A brief warning: This one starts, in terrifying manner, on a hot summer day in London, with Harry (Daniel Radcliffe) and the loathsome Dudley Dursley (Harry Melling) being attacked by flying shrouded Dementors, who are bent on sucking the life force out of them. Harry may save the day, but his actions lead to a hearing at the Ministry of Magic, at which there will be a decision about his possible expulsion from Hogwarts.
It's at this point that the film, while staying firmly within fantasy territory, takes a couple of side turns into horror (involving Lord Voldemort and a handful of other creatures) and politics (involving a fight for control between Michael Gambon's now-secretive Prof. Dumbledore and the arrogant, foolish, Dick Cheney-like Minister Fudge, played by Robert Hardy).

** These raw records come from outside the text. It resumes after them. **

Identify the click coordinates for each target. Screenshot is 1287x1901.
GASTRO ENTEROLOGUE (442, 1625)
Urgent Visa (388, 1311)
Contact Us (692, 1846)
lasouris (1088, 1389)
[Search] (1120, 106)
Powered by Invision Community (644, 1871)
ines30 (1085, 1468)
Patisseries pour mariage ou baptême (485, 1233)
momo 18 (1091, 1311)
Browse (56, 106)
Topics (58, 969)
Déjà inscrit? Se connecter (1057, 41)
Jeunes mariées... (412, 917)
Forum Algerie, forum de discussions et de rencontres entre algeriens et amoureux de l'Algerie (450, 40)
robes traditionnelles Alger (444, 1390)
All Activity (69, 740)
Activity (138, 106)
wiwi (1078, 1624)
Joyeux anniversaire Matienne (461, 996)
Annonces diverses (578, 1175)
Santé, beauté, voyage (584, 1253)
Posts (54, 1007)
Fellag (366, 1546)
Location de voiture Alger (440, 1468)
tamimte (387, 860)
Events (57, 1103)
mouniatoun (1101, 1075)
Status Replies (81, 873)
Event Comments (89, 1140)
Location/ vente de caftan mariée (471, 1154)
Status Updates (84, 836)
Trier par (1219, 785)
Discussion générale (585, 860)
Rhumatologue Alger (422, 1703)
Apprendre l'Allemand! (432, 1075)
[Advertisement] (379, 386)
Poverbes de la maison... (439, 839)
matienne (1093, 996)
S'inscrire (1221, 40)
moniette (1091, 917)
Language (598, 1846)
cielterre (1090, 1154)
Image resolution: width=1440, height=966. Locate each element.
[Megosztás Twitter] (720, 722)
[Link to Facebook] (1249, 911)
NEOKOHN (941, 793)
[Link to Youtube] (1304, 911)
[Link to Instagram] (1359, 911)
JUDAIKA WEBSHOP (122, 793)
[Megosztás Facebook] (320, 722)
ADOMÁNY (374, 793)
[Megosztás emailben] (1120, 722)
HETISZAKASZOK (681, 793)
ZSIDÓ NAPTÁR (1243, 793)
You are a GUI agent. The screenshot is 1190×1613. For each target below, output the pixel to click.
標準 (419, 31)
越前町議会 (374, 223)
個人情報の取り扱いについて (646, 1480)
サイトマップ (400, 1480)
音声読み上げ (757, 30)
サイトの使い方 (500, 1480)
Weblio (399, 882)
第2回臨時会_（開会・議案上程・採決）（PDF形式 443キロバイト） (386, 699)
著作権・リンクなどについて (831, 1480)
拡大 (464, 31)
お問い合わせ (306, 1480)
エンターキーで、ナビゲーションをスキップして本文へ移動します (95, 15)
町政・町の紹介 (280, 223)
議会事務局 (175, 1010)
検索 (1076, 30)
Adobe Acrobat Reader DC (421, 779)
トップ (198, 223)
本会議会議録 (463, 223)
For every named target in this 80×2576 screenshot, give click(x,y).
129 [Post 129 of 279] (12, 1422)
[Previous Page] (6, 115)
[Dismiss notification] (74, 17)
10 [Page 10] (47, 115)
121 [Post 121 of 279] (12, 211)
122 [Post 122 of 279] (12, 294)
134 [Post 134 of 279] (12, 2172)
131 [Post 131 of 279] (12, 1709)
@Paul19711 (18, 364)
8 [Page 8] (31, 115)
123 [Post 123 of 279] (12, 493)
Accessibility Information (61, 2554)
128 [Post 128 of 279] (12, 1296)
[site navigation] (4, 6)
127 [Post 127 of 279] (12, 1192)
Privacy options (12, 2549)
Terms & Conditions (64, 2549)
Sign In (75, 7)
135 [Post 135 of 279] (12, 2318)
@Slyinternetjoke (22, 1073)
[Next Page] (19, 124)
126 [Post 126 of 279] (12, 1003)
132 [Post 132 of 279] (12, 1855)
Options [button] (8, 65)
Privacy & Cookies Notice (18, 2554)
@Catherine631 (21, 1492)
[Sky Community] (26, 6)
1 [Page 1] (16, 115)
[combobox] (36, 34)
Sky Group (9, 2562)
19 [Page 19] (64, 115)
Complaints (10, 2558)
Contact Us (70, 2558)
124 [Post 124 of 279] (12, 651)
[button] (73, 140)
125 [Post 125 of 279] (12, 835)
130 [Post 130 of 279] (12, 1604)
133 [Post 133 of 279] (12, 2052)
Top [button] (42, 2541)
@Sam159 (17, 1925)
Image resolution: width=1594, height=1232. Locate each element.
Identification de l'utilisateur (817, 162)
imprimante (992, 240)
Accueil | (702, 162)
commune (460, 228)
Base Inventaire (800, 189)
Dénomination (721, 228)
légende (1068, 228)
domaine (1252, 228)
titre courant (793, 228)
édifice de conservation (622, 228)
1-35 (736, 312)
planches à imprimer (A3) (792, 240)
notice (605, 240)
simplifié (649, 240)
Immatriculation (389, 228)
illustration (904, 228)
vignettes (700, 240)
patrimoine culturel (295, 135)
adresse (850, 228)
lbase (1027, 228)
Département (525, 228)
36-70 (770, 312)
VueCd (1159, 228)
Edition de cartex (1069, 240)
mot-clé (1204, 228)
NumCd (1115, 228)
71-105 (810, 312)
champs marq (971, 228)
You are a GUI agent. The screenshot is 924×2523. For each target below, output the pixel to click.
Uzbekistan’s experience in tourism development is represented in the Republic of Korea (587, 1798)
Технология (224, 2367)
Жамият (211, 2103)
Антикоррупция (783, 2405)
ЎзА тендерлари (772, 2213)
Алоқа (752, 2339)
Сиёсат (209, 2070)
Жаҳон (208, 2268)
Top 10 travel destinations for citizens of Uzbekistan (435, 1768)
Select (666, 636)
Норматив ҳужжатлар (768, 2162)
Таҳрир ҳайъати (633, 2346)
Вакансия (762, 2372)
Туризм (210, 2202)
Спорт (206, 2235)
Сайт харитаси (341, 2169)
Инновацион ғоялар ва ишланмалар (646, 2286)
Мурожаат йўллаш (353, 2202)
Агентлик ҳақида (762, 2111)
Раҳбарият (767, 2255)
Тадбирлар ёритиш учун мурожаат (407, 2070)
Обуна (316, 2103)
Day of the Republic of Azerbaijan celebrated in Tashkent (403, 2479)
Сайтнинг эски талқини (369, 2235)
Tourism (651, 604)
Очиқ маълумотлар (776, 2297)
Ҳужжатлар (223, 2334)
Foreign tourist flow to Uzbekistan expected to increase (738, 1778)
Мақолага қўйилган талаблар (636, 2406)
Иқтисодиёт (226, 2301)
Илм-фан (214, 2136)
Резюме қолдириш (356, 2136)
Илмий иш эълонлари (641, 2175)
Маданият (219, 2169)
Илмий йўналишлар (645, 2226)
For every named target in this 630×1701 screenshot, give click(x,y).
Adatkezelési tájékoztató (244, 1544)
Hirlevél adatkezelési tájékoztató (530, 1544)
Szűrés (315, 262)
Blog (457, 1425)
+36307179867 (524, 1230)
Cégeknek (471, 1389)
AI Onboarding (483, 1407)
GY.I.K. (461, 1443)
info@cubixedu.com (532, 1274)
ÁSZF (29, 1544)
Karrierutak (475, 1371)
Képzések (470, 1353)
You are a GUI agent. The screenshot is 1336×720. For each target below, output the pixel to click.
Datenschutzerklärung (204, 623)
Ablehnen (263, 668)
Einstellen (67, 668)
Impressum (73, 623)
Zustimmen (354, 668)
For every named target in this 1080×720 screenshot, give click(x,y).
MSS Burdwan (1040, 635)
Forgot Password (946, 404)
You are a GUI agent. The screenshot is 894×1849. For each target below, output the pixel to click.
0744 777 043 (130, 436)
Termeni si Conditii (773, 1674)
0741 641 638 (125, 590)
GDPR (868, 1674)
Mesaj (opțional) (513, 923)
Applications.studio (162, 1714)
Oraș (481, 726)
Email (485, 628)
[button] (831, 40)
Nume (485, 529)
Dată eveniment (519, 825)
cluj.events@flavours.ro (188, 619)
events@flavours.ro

The usual gang of characters remains in place, with Harry, Ron (Rupert Grint), and the ever-more-fetching Hermione (Emma Watson) at its center, though the sprawling story deals less with the triad's friendship than it has in previous installments. But many of the other main characters, especially Hagrid (Robbie Coltrane), Prof. McGonagall (Maggie Smith), and Severus Snape (Alan Rickman), are given a bit of short shrift in order to make room for some new folks, most notably the bright, peppy, smiling, and vile Dolores Umbridge (scene-stealing Imelda Staunton), the newest teacher at Hogwarts. She's as much as an adversary for Harry as is Voldemort.
In a film filled with wondrous and, as has come to be expected, charmingly old-fashioned, visuals -- funny little creatures, words on newspapers moving around -- one of the most unnerving moments is the brief sight of Voldemort (Ralph Fiennes) in a suit and tie. The script first asks us if that startling image is just something that's in Harry's addled head, then bases much of the plot on what else is in there, why Harry's so confused, and what it all has to do with Voldemort.
Though Radcliffe has lost the look of innocence that made his character so effective in the early films, he still manages to put on a convincing look of wonder when Harry happens upon a new piece of magic. This is by far Radcliffe's strongest and most emotional performance -- he even keeps up with the velvet-throated and always amazing Rickman in an intense, wildly cinematic scene in which pieces of each character's past are revealed.
Yes, a new side of Hermione is shown; yes, there is a first kiss for Harry; yes, a major player is killed off; and yes, Harry's desperate question -- "What's happening to me?" -- is answered, though it's an answer he really doesn't want to hear.
The only real problem most people are going to have with the film is that it's so good, they'll wish it could have been a little longer.